## TASKS AND EXERCISES
**a)** In the news article about Kuwait's stateless bedoons, what did the amendment to the army law approved by the interior and defense committee allow?
**b)** Write the next paragraph of the news article about Kuwait's stateless bedoons, picking up right after its last sentence.

## SELECTED EXTRACT
——
KUWAIT: Lawmakers are moving quickly to propose solutions to the plight of over 110,000 stateless people or bedoons living in the country. Five MPs submitted a draft law yesterday calling to move the central agency for bedoons under the interior ministry, saying this would accelerate resolving their problem. The agency has been accused of deliberately obstructing any solution to the bedoon crisis.

A meeting of the agency yesterday chaired by the interior minister discussed ways to speed up naturalizing bedoons who qualify for citizenship. Head of the interior and defense committee MP Askar Al-Enezi said yesterday that 10 lawmakers will submit a proposal calling to vote on a law that determines the number of people who can be naturalized this year. This is one of the avenues to resolve the bedoon problem, he said. Enezi said the committee yesterday also approved an amendment to the army law to allow the admission of bedoons in the armed forces.

Separately, Human Rights Watch yesterday commended a decision by Kuwait to drop a controversial counterterrorism law mandating DNA testing for all citizens, residents and visitors, which had been passed following a 2015 suicide attack. "The court's decision to overturn the DNA law is a very positive step that ends this misguided and hastily passed invasion of privacy in Kuwait," said Sarah Leah Whitson, Middle East director at HRW.
——
## DATA FOR ANALYSIS
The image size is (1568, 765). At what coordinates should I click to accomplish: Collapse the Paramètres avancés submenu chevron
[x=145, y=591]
——
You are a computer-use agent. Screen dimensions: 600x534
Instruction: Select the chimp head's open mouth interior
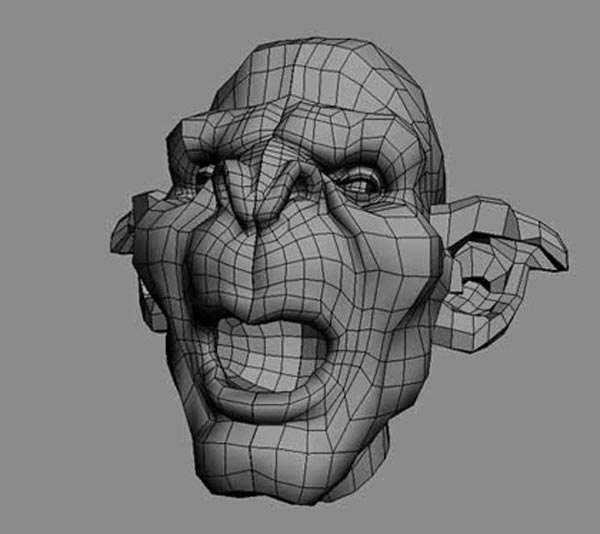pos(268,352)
——
## TASK ANSWERS
**a)** It allows bedoons to be admitted into the armed forces.

**b)**
The law was passed by parliament in 2015 after a suicide bombing at a Shiite mosque which killed 26 people and wounded 227 others. Najd Province, the Saudi Arabian affiliate of the Islamic State group, claimed the June 2015 suicide attack. The group considers Shiites heretics. Kuwait's constitutional court, which oversees the compliance of law with the constitution, ruled on Oct 5 the DNA law unconstitutional on the grounds that it contravened articles on personal liberty.

The legislation - which made Kuwait the only country to require compulsory DNA testing - had required citizens, foreign residents and visitors and tourists to submit DNA samples for storage in a database run by the interior ministry. Those who failed to comply could be jailed and fined $33,000.